**Exercise brief:**
Your task is to transcribe the entries exactly.

---+---

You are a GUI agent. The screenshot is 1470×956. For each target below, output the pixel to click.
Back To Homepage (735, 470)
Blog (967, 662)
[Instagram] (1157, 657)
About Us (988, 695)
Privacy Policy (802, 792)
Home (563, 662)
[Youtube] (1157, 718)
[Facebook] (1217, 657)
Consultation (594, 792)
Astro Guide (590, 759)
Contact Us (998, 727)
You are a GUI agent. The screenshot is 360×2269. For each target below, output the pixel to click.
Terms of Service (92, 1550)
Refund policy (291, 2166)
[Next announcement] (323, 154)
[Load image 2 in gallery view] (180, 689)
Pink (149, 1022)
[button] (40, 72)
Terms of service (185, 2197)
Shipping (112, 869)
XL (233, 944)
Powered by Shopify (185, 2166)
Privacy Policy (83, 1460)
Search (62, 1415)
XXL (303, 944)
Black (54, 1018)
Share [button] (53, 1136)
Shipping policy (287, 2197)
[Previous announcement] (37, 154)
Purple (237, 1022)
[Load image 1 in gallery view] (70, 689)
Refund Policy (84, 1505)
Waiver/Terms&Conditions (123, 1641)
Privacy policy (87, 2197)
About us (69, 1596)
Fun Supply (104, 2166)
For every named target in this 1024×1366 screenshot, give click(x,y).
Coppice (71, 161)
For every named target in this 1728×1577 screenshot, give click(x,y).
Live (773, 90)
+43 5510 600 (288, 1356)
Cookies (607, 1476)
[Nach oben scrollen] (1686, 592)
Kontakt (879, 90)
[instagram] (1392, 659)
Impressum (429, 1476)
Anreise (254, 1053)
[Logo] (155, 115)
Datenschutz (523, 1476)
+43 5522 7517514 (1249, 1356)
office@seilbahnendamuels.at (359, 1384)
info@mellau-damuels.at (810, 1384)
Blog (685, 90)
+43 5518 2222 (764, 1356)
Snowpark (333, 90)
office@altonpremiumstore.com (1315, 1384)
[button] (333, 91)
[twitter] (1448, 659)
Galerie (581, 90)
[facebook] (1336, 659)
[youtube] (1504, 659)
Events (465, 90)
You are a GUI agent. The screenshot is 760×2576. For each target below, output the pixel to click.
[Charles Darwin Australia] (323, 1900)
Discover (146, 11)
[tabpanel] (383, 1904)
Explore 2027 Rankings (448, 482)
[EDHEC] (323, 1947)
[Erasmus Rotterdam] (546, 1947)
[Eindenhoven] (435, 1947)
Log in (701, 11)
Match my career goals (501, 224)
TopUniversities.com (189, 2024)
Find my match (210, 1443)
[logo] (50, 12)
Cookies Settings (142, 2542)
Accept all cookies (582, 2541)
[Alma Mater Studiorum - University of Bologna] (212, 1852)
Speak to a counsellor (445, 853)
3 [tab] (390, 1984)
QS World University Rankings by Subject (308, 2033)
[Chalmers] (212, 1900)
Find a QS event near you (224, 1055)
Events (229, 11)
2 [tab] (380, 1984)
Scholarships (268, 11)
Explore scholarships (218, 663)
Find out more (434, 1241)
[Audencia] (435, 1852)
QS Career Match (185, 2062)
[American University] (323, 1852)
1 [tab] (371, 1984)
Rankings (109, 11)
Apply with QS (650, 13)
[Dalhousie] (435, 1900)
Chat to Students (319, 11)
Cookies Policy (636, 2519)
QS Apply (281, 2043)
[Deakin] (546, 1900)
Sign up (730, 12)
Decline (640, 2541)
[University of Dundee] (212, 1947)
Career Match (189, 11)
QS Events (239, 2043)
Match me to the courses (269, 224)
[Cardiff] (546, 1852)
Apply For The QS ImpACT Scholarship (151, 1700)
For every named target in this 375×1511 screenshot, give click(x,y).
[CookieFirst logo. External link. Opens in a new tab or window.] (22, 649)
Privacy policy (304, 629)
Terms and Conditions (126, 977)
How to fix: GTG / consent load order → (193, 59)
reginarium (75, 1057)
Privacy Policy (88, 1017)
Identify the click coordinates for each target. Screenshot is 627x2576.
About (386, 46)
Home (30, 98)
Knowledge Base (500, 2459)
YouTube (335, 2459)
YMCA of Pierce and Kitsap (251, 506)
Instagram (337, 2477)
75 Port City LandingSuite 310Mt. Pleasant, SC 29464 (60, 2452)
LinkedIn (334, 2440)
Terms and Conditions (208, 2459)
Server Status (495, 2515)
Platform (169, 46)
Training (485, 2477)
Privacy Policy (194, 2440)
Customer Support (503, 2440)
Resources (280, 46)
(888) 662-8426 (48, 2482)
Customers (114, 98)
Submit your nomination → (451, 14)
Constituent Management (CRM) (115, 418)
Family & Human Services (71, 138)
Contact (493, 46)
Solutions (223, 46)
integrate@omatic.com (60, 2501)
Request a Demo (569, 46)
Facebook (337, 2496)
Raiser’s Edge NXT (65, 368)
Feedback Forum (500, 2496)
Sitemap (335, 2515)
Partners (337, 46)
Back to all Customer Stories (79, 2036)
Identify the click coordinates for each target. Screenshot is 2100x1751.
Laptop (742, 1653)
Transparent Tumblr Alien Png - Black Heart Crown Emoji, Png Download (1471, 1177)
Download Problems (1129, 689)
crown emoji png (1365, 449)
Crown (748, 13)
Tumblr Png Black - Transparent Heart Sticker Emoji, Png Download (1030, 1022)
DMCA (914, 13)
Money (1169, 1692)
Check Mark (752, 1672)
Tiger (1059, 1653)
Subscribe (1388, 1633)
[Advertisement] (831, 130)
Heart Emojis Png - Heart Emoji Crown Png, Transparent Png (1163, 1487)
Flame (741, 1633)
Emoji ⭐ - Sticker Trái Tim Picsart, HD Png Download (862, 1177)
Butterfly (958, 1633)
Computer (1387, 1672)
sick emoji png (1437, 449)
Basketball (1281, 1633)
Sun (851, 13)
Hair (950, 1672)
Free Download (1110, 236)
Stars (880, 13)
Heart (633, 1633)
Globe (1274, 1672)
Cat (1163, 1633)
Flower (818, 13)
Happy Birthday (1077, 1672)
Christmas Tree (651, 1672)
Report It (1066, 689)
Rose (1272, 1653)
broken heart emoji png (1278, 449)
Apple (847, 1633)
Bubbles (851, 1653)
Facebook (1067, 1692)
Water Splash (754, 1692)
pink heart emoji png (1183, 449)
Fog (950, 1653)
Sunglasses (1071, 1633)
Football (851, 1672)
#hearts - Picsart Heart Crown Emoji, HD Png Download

---+---

**Task solution:**
You are a GUI agent. The screenshot is 1470×956. For each target below, output the pixel to click.
Back To Homepage (735, 470)
Blog (967, 662)
[Instagram] (1157, 657)
About Us (988, 695)
Privacy Policy (802, 792)
Home (563, 662)
[Youtube] (1157, 718)
[Facebook] (1217, 657)
Consultation (594, 792)
Astro Guide (590, 759)
Contact Us (998, 727)
You are a GUI agent. The screenshot is 360×2269. For each target below, output the pixel to click.
Terms of Service (92, 1550)
Refund policy (291, 2166)
[Next announcement] (323, 154)
[Load image 2 in gallery view] (180, 689)
Pink (149, 1022)
[button] (40, 72)
Terms of service (185, 2197)
Shipping (112, 869)
XL (233, 944)
Powered by Shopify (185, 2166)
Privacy Policy (83, 1460)
Search (62, 1415)
XXL (303, 944)
Black (54, 1018)
Share [button] (53, 1136)
Shipping policy (287, 2197)
[Previous announcement] (37, 154)
Purple (237, 1022)
[Load image 1 in gallery view] (70, 689)
Refund Policy (84, 1505)
Waiver/Terms&Conditions (123, 1641)
Privacy policy (87, 2197)
About us (69, 1596)
Fun Supply (104, 2166)
For every named target in this 1024×1366 screenshot, give click(x,y).
Coppice (71, 161)
For every named target in this 1728×1577 screenshot, give click(x,y).
Live (773, 90)
+43 5510 600 (288, 1356)
Cookies (607, 1476)
[Nach oben scrollen] (1686, 592)
Kontakt (879, 90)
[instagram] (1392, 659)
Impressum (429, 1476)
Anreise (254, 1053)
[Logo] (155, 115)
Datenschutz (523, 1476)
+43 5522 7517514 (1249, 1356)
office@seilbahnendamuels.at (359, 1384)
info@mellau-damuels.at (810, 1384)
Blog (685, 90)
+43 5518 2222 (764, 1356)
Snowpark (333, 90)
office@altonpremiumstore.com (1315, 1384)
[button] (333, 91)
[twitter] (1448, 659)
Galerie (581, 90)
[facebook] (1336, 659)
[youtube] (1504, 659)
Events (465, 90)
You are a GUI agent. The screenshot is 760×2576. For each target below, output the pixel to click.
[Charles Darwin Australia] (323, 1900)
Discover (146, 11)
[tabpanel] (383, 1904)
Explore 2027 Rankings (448, 482)
[EDHEC] (323, 1947)
[Erasmus Rotterdam] (546, 1947)
[Eindenhoven] (435, 1947)
Log in (701, 11)
Match my career goals (501, 224)
TopUniversities.com (189, 2024)
Find my match (210, 1443)
[logo] (50, 12)
Cookies Settings (142, 2542)
Accept all cookies (582, 2541)
[Alma Mater Studiorum - University of Bologna] (212, 1852)
Speak to a counsellor (445, 853)
3 [tab] (390, 1984)
QS World University Rankings by Subject (308, 2033)
[Chalmers] (212, 1900)
Find a QS event near you (224, 1055)
Events (229, 11)
2 [tab] (380, 1984)
Scholarships (268, 11)
Explore scholarships (218, 663)
Find out more (434, 1241)
[Audencia] (435, 1852)
QS Career Match (185, 2062)
[American University] (323, 1852)
1 [tab] (371, 1984)
Rankings (109, 11)
Apply with QS (650, 13)
[Dalhousie] (435, 1900)
Chat to Students (319, 11)
Cookies Policy (636, 2519)
QS Apply (281, 2043)
[Deakin] (546, 1900)
Sign up (730, 12)
Decline (640, 2541)
[University of Dundee] (212, 1947)
Career Match (189, 11)
QS Events (239, 2043)
Match me to the courses (269, 224)
[Cardiff] (546, 1852)
Apply For The QS ImpACT Scholarship (151, 1700)
For every named target in this 375×1511 screenshot, give click(x,y).
[CookieFirst logo. External link. Opens in a new tab or window.] (22, 649)
Privacy policy (304, 629)
Terms and Conditions (126, 977)
How to fix: GTG / consent load order → (193, 59)
reginarium (75, 1057)
Privacy Policy (88, 1017)
Identify the click coordinates for each target. Screenshot is 627x2576.
About (386, 46)
Home (30, 98)
Knowledge Base (500, 2459)
YouTube (335, 2459)
YMCA of Pierce and Kitsap (251, 506)
Instagram (337, 2477)
75 Port City LandingSuite 310Mt. Pleasant, SC 29464 (60, 2452)
LinkedIn (334, 2440)
Terms and Conditions (208, 2459)
Server Status (495, 2515)
Platform (169, 46)
Training (485, 2477)
Privacy Policy (194, 2440)
Customer Support (503, 2440)
Resources (280, 46)
(888) 662-8426 (48, 2482)
Customers (114, 98)
Submit your nomination → (451, 14)
Constituent Management (CRM) (115, 418)
Family & Human Services (71, 138)
Contact (493, 46)
Solutions (223, 46)
integrate@omatic.com (60, 2501)
Request a Demo (569, 46)
Facebook (337, 2496)
Raiser’s Edge NXT (65, 368)
Feedback Forum (500, 2496)
Sitemap (335, 2515)
Partners (337, 46)
Back to all Customer Stories (79, 2036)
Identify the click coordinates for each target. Screenshot is 2100x1751.
Laptop (742, 1653)
Transparent Tumblr Alien Png - Black Heart Crown Emoji, Png Download (1471, 1177)
Download Problems (1129, 689)
crown emoji png (1365, 449)
Crown (748, 13)
Tumblr Png Black - Transparent Heart Sticker Emoji, Png Download (1030, 1022)
DMCA (914, 13)
Money (1169, 1692)
Check Mark (752, 1672)
Tiger (1059, 1653)
Subscribe (1388, 1633)
[Advertisement] (831, 130)
Heart Emojis Png - Heart Emoji Crown Png, Transparent Png (1163, 1487)
Flame (741, 1633)
Emoji ⭐ - Sticker Trái Tim Picsart, HD Png Download (862, 1177)
Butterfly (958, 1633)
Computer (1387, 1672)
sick emoji png (1437, 449)
Basketball (1281, 1633)
Sun (851, 13)
Hair (950, 1672)
Free Download (1110, 236)
Stars (880, 13)
Heart (633, 1633)
Globe (1274, 1672)
Cat (1163, 1633)
Flower (818, 13)
Happy Birthday (1077, 1672)
Christmas Tree (651, 1672)
Report It (1066, 689)
Rose (1272, 1653)
broken heart emoji png (1278, 449)
Apple (847, 1633)
Bubbles (851, 1653)
Facebook (1067, 1692)
Water Splash (754, 1692)
pink heart emoji png (1183, 449)
Fog (950, 1653)
Sunglasses (1071, 1633)
Football (851, 1672)
#hearts - Picsart Heart Crown Emoji, HD Png Download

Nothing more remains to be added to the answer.